More young people enrolling in Obamacare, but numbers still lag

After four full months of open enrollment, younger Americans are signing up for Obamacare in greater proportions, the Health and Human Services (HHS) Department announced today.

Still, as of Feb. 1, just 25 percent of people who have enrolled in a private insurance plan through the new Obamacare marketplaces are between the ages of 18 and 34 -- falling below what experts have called the ideal proportion of young adults in the new health insurance marketplace.

Nearly 3.3 million people have selected marketplace plans as of Feb. 1. That includes 1.9 million who have selected plans via HealthCare.gov, the federal Obamacare portal that serves 36 states, as well as 1.4 million who have selected plans on state-based Obamacare sites.

Of those 3.3 million Obamacare enrollees, 807,515 are young adults -- up by 65 percent since the end of December (when there were 489,460 enrolled). That rate of enrollment outpaced enrollment among all other age groups combined, grew by 55 percent.

HHS also reported for the first time data on the types of plans Americans are choosing on the marketplace. As many as 81 percent of young adults are forgoing the cheapest option (“bronze” plans) and opting for “silver” or higher.

_EXERCISE_
Can you reproduce the passage of the Obamacare enrollment article between "Nearly 3.3 million" and "by 55 percent.", inclusive, without changing a word?

_DATA EXCERPT_
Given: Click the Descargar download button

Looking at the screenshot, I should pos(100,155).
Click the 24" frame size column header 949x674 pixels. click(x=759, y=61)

_EXERCISE OUTPUT_
Nearly 3.3 million people have selected marketplace plans as of Feb. 1. That includes 1.9 million who have selected plans via HealthCare.gov, the federal Obamacare portal that serves 36 states, as well as 1.4 million who have selected plans on state-based Obamacare sites.

Of those 3.3 million Obamacare enrollees, 807,515 are young adults -- up by 65 percent since the end of December (when there were 489,460 enrolled). That rate of enrollment outpaced enrollment among all other age groups combined, grew by 55 percent.